DDoS Gang Wars – The Millennial Mobsters

“This is easily the longest story I’ve ever written on this blog. It’s lengthy because I wanted to walk readers through my process of discovery, which has taken months to unravel. The details help in understanding the financial motivations behind Mirai and the botnet wars that preceded it.”

This quote is from an 18 Jan 17 blog, Who is Anna-Senpai, the Mirai Worm Author?,  by Brian Krebs of KrebsOnSecurity. His story begins on September 22, 2016,  when he was hit by  a distributed denial-of-service (DDoS) attack.  His site “was forced offline for nearly four days after it was hit with “Mirai,” a malware strain that enslaves poorly secured Internet of Things (IoT) devices like wireless routers and security cameras into a botnet for use in large cyberattacks.”

The initial attack was just the start of the story. “Roughly a week after that assault, the individual(s) who launched that attack — using the name “Anna-Senpai” — released the source code for Mirai, spawning dozens of copycat attack armies online.” What helped promote those copycat attacks is that “A great deal of DDoS activity on the Internet originates from so-called ‘booter/stresser’ services, which are essentially DDoS-for-hire services which allow even unsophisticated users to launch high-impact attacks. And as we will see, the incessant competition for profits in the blatantly illegal DDoS-for-hire industry can lead those involved down some very strange paths, indeed”

Yes, it seems that some of those “unsophisticated users” can very quickly become sophisticated.

This lengthy blog is a real eye-opener, reminiscent of the 1920’s gang wars between prohibition era mobsters, but fortunately without the bloodshed. At least not yet. So far, all the damage appears to be financial. The 18 Jan 17 KrebsOnSecurity blog gives links to earlier blogs and shows emails between the participants. Brian Krebs notes “I was desperately seeking the missing link between seemingly unrelated people and events; sometimes I was inundated with huge amounts of information — much of it intentionally false or misleading — and left to search for kernels of truth hidden among the dross. “

This painstaking research unearthed the first clues:  “Mirai was just the latest incarnation of an IoT botnet family that has been in development and relatively broad use for nearly three years.” The clues led to identity of Anna-Senpai and also to other international DDoS perpetrators. One of the perpetrators brags “that he led the FBI on a wild goose chase.”

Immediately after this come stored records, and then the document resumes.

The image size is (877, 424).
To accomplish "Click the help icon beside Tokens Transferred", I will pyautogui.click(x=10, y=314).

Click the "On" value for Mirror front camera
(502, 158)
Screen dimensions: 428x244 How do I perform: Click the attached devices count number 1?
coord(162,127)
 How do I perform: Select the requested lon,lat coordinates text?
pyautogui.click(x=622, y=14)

What is astonishing is the ages of those involved.  Some of the earlier attacks were against a major  CDDoS protection company and were directly preceded by a threat. That threat was made by the then-17-year-old owner and sole employee of a competing DDoS protection company.  The 18 Jan 17 blog  gives a link to a separate 19 Oct 16 story Spreading the DDoS Disease and Selling the Cure, which points to a 19-year-old Californian. In turn, that story has a link to a Sept. 8 story, Israeli Online Attack Service Earned $600,000 in Two Years, where the hacked vDOS database indicated the service was run by two 18-year-old Israeli men.

In the 18 Jan 17 blog  Brian Krebs is now “confident to have uncovered Anna-Senpai’s real-life identity, and the identity of at least one co-conspirator who helped to write and modify the malware.” This blog is recommended reading for insight into the murky world of the millennia mobsters, which also happens to be our own everyday world.

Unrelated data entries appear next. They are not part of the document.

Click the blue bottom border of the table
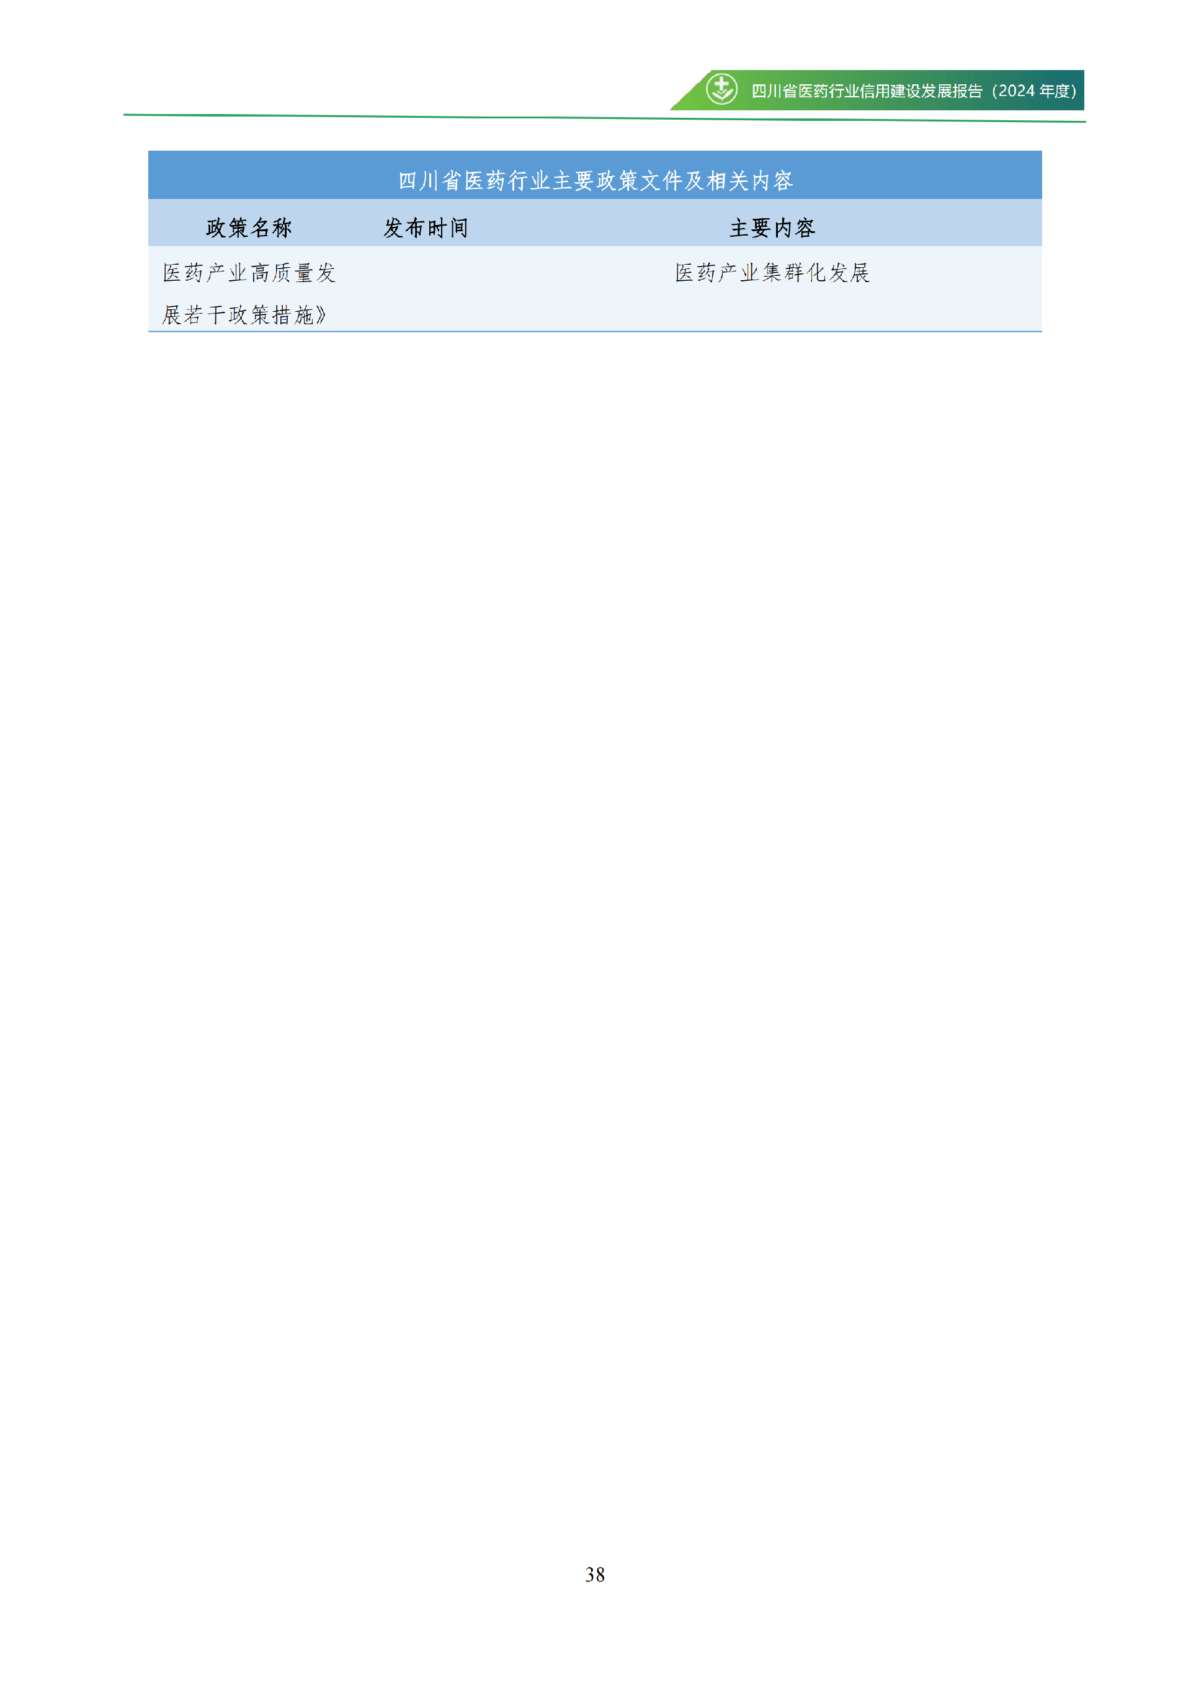 click(x=595, y=331)
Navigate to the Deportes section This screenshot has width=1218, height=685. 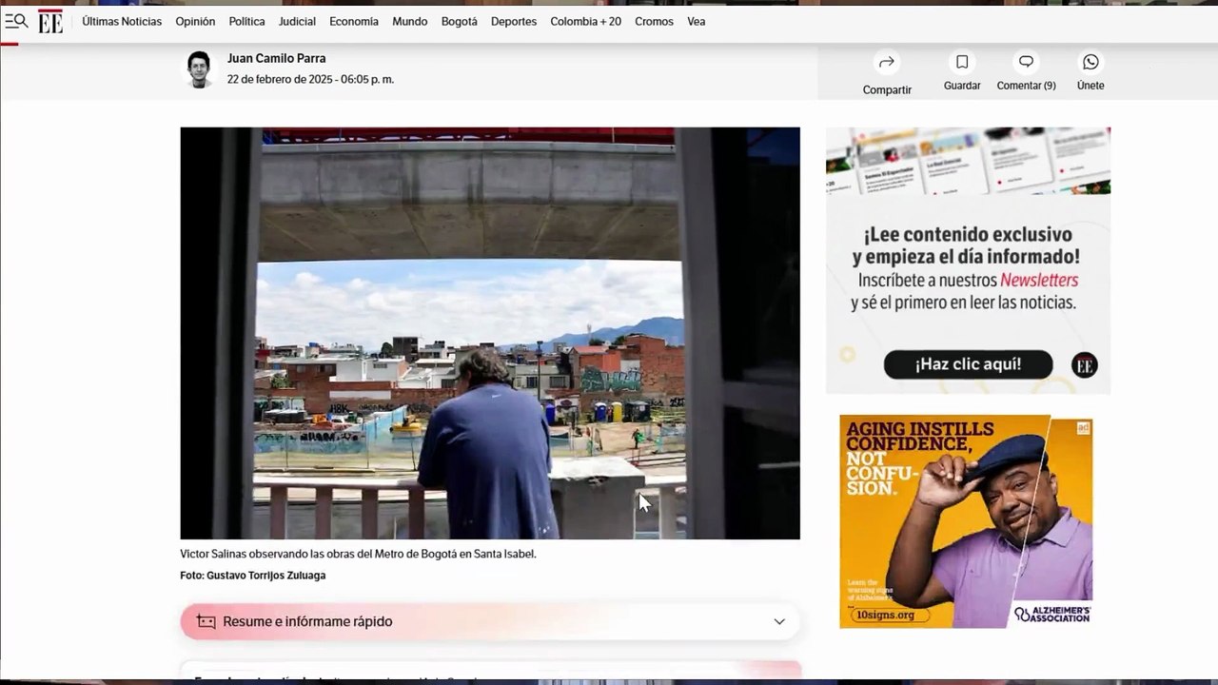point(514,22)
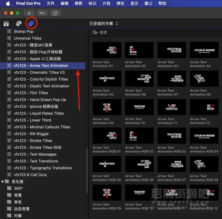
Task: Select the Titles and Generators sidebar icon
Action: pos(31,24)
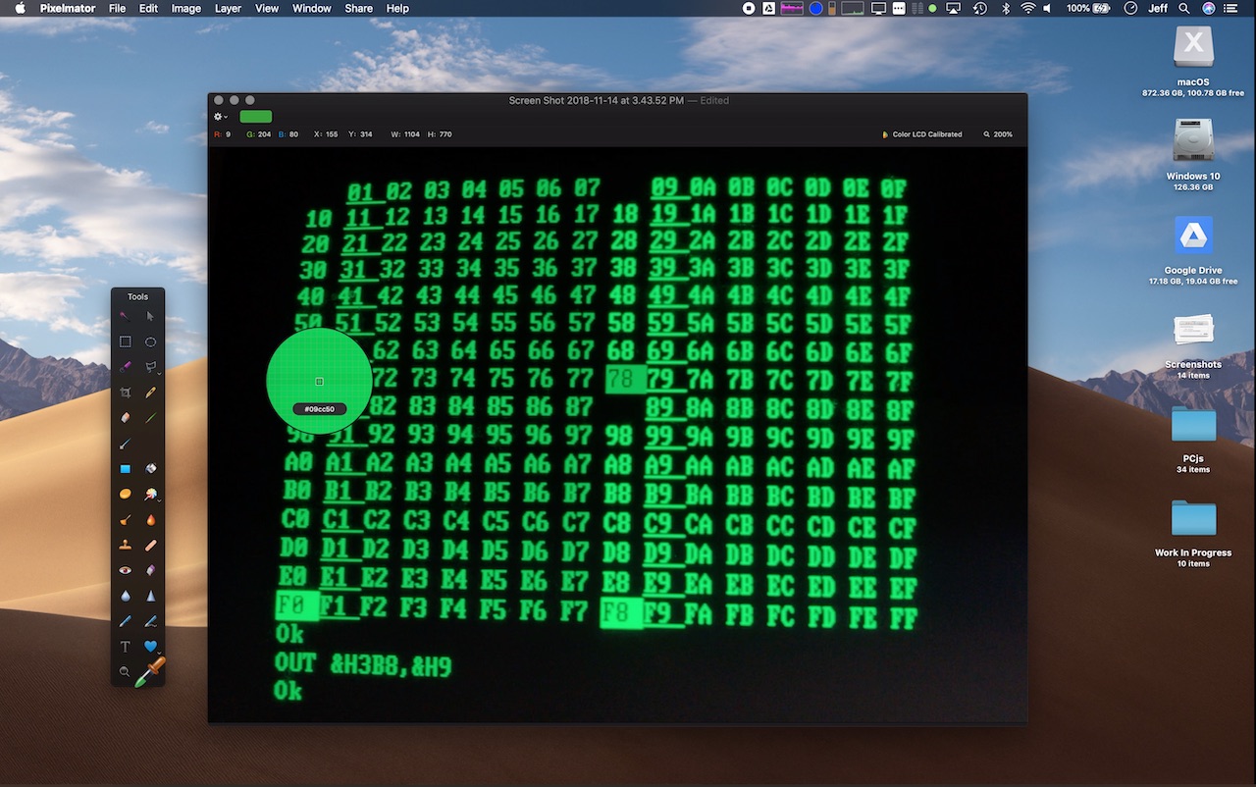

One of the Brian Krebs observations was that “ironically, many of the devices most commonly infected by Mirai and similar IoT worms are security cameras.”

Some further insights on IoT weaknesses is given in a January 17, 2017  IoT Evolution interview  with David Sovie, Global Managing Director, Electronics & High-Tech Industry, Accenture,  High-Tech Story to Watch in 2017: How to Secure the IoT. This interview quotes  new U.S. Department of Homeland Security report titled, Strategic Principles for Security the Internet of Things, which warns that “While the benefits of IoT are undeniable, the reality is that security is not keeping up with innovation.” Home surveillance cameras are identified as a popular target for hackers, who “took control of these devices to attack other devices on the network, which served as gateway to take down the company’s routers and attack the entire corporate infrastructure including the popular websites.”

The interview also notes that “Over the past two years, consumer purchases of IoT devices such as wearable health devices, connected vehicles, and home monitoring devices have not grown as quickly as once predicted. Security concerns are among the main reasons.” The interview concludes with some tips on addressing “these very real security concerns to enable continued growth of the Internet of Things.”